2 CDs, Australian Jazz Museum AJM 034. Rare Collectable Jazz
Reviewed by John Clare, March 3rd, 2016
Curious and intriguing pages of modern jazz Down Under
There is at least one oddity regarding early Australian modern jazz. Historically it seems to be back to front. In America the first jazz called “modern” (Don Burrows once sensibly pointed out that all jazz was modern in its time) certainly carried less sentiment than the preceding swing, New Orleans jazz, Chicago jazz et al, but it was often delivered at speed with a fierce snap and incorporated polyrhythms or (cross-rhythms if you prefer) to disturb the air and create excitement and emotional release. We might think here of Dizzy Gillespie and Charlie Parker. The next major stage – West Coast or East Coast “cool’ if you prefer – incorporated some of the harmonic and rhythmic extensions but for all that presented a more understated expression and presence. We might think of Chet Baker, Paul Desmond, Gerry Mulligan and others.
Early Australian modernism, for some reason, seemed to be inspired by the latter stage of American modernism – in jazz at any rate. Some of the first tracks on this interesting pair of discs are virtuosic but dynamically restrained. They are neat, fleet and perhaps excessively correct at first hearing. The very neatness and complexity can tend to imprison the music in another time yet on repeated hearing, a certain emotionalism seems to flow through the accomplished patterns. You can feel yourself within the minds and indeed the hearts of musicians in an expanding world with the Second World War still a receding shadow.
Something further should be noted: Australia certainly imitated American movements (whichever way round they reached us) but they also did so often enough in their own way. Unfortunately there is no example here of pianist and composer Donald Banks, who had forged a blend of jazz and classical music (he was a recognised classical composer) somewhat before most other “third stream” projects.(It seems there is another release from the Australian Jazz Museum – Don Banks, Early Australian Bebop Pianist & Composer (AJM 30).)
Here is some news that might surprise you. The immaculate and very neat Australian Jazz Quintet – well featured here – went to America, and were joined by two Americans who came back here with them. That is not the news, however. This is: For a period they ranked with the Dave Brubeck Quartet as one of the two most popular jazz combos in the US. Incidentally, one of the Americans, bassist Ed Gaston, became an Australian. Most modern jazz fans in Sydney would have heard him many times at the El Rocco at Kings Cross. It is worth noting that it should have been Il Rocco. Why? El is Spanish. Il is Italian.The Australian Jazz Quintet tracks on the discs were recorded in Hollywood in 1956 and New York late 1957.

▶ **TASK REQUIREMENTS**
1 - According to the review, where and when were the Australian Jazz Quintet tracks on the discs recorded?
2 - Reproduce, word for word, the part of the review that opens with the words "Here is some" and closes with "York late 1957.".

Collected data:
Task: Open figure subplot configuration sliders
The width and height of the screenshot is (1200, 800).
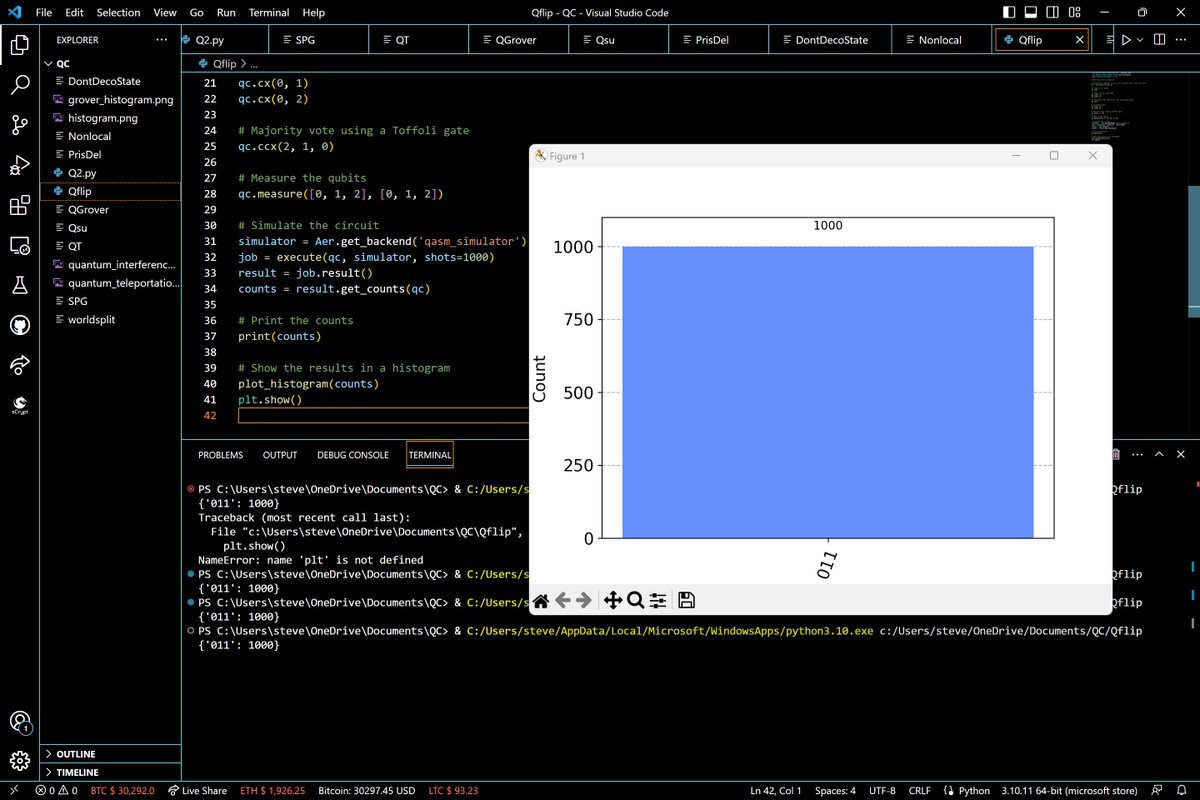Action: [658, 600]
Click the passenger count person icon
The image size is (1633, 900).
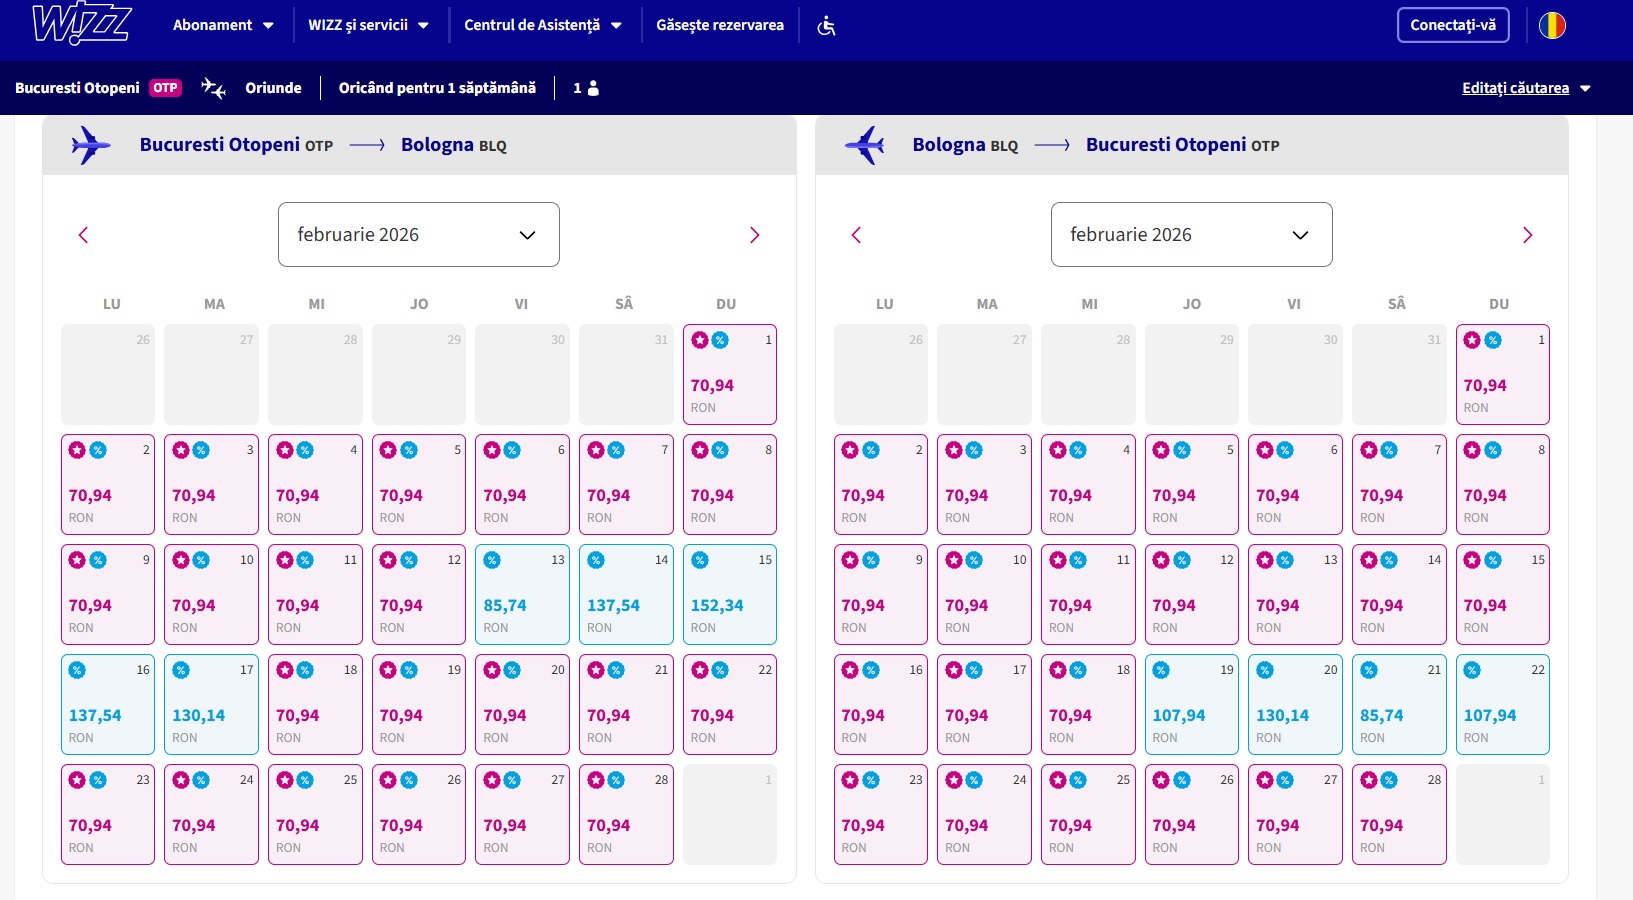click(592, 88)
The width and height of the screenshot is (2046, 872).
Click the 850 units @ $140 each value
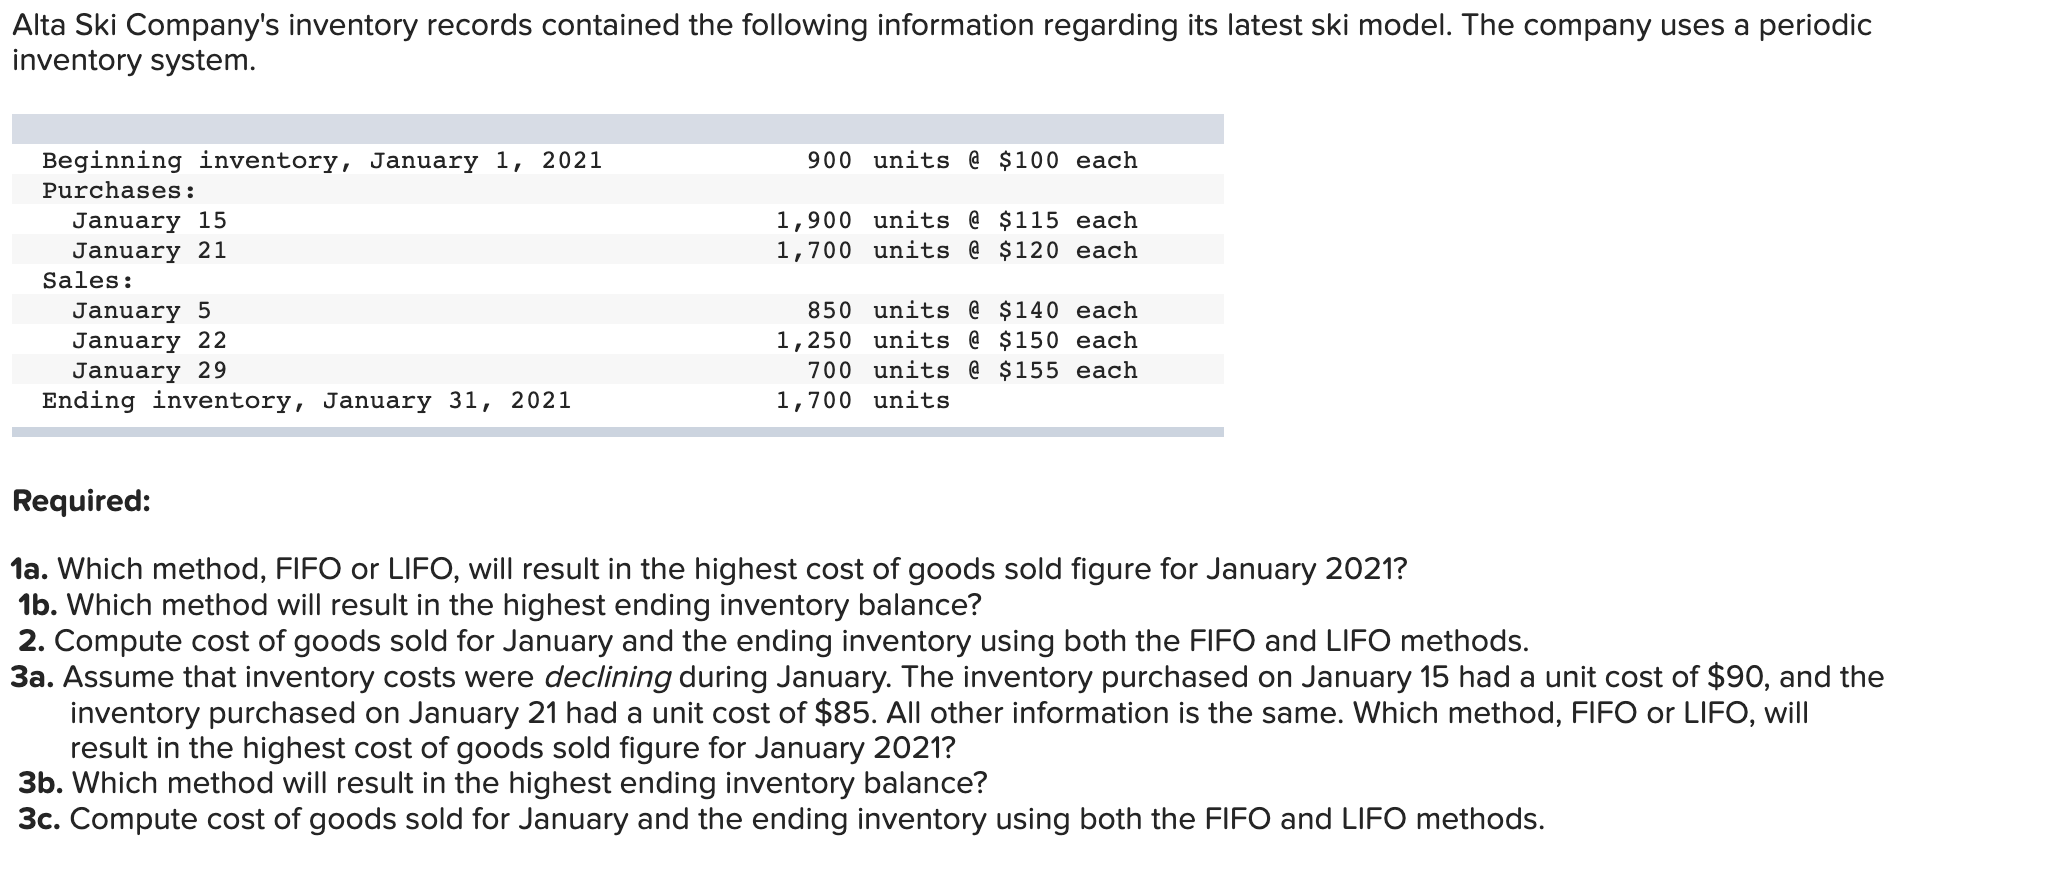click(972, 310)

▶ **PROBLEM SOLUTIONS**
1 - In Hollywood in 1956 and in New York in late 1957.

2 -
Here is some news that might surprise you. The immaculate and very neat Australian Jazz Quintet – well featured here – went to America, and were joined by two Americans who came back here with them. That is not the news, however. This is: For a period they ranked with the Dave Brubeck Quartet as one of the two most popular jazz combos in the US. Incidentally, one of the Americans, bassist Ed Gaston, became an Australian. Most modern jazz fans in Sydney would have heard him many times at the El Rocco at Kings Cross. It is worth noting that it should have been Il Rocco. Why? El is Spanish. Il is Italian.The Australian Jazz Quintet tracks on the discs were recorded in Hollywood in 1956 and New York late 1957.